Reasons for conversions in thoracoscopic repairs of neonatal congenital diaphragmatic hernias: a systematic review.

Abstract

This systematic review focused on reasons for conversions in neonates undergoing thoracoscopic congenital diaphragmatic hernia (CDH) repair. Systematic search of Medline/Pubmed and Embase was performed for English, Spanish and Portuguese reports, according to PRISMA guidelines. Of the 153 articles identified (2003-2023), 28 met the inclusion criteria and offered 698 neonates for analysis. Mean birth weight and gestational age were 3109g and 38.3weeks, respectively, and neonates were operated at a mean age of 6.12days. There were 278 males (61.50%; 278/452) and 174 females (38.50%; 174/452).
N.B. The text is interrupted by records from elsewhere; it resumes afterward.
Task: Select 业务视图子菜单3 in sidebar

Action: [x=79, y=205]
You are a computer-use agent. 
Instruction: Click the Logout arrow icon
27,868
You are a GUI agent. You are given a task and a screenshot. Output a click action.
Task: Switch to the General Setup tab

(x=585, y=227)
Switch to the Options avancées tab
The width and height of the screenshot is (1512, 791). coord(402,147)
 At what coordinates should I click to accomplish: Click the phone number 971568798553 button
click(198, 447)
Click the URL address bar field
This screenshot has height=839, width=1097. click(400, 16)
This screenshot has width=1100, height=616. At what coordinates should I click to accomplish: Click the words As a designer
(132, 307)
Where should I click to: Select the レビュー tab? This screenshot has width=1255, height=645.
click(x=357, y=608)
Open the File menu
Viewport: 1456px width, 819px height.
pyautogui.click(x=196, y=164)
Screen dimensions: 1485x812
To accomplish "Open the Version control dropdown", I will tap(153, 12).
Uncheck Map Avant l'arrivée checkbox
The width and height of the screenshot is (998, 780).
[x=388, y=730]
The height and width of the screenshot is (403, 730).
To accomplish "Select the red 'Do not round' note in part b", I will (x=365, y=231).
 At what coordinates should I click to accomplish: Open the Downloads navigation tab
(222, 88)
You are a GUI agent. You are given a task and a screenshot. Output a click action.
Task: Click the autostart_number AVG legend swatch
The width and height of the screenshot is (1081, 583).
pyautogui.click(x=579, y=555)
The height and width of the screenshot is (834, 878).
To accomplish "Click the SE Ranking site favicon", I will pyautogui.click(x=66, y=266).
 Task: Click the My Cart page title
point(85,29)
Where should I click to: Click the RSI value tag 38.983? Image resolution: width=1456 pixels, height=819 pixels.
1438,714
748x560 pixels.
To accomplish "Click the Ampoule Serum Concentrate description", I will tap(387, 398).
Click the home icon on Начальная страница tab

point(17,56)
The reasons for the 137 conversions (19.63%) were: (a) defect size (n = 22), (b) need for patch (n = 21); (c) difficulty in reducing organs (n = 14), (d) ventilation issues (n = 10), (e) bleeding, organ injury, cardiovascular instability (n = 3 each), (f) bowel ischemia and defect position (n = 2 each), hepatopulmonary fusion (n = 1), and (g) reason was not specified for n = 56 neonates (40.8%). The repair was primary in 322 neonates (63.1%; 322/510) and patch was used in 188 neonates (36.86%; 188/510). There were 80 recurrences (12.16%; 80/658) and 14 deaths (2.48%; 14/565). Mean LOS and follow-up were 20.17days and 19.28months, respectively. Neonatal thoracoscopic repair for CDH is associated with conversion in 20% of cases. Based on available data, defect size and patch repairs have been identified as the predominant reasons, followed by technical difficulties to reduce the herniated organs and ventilation related issues. However, data specifically relating to conversion is poorly documented in a high number of reports (40%). Accurate data reporting in future will be important to better estimate and quantify reasons for conversions in neonatal thoracoscopy for CDH.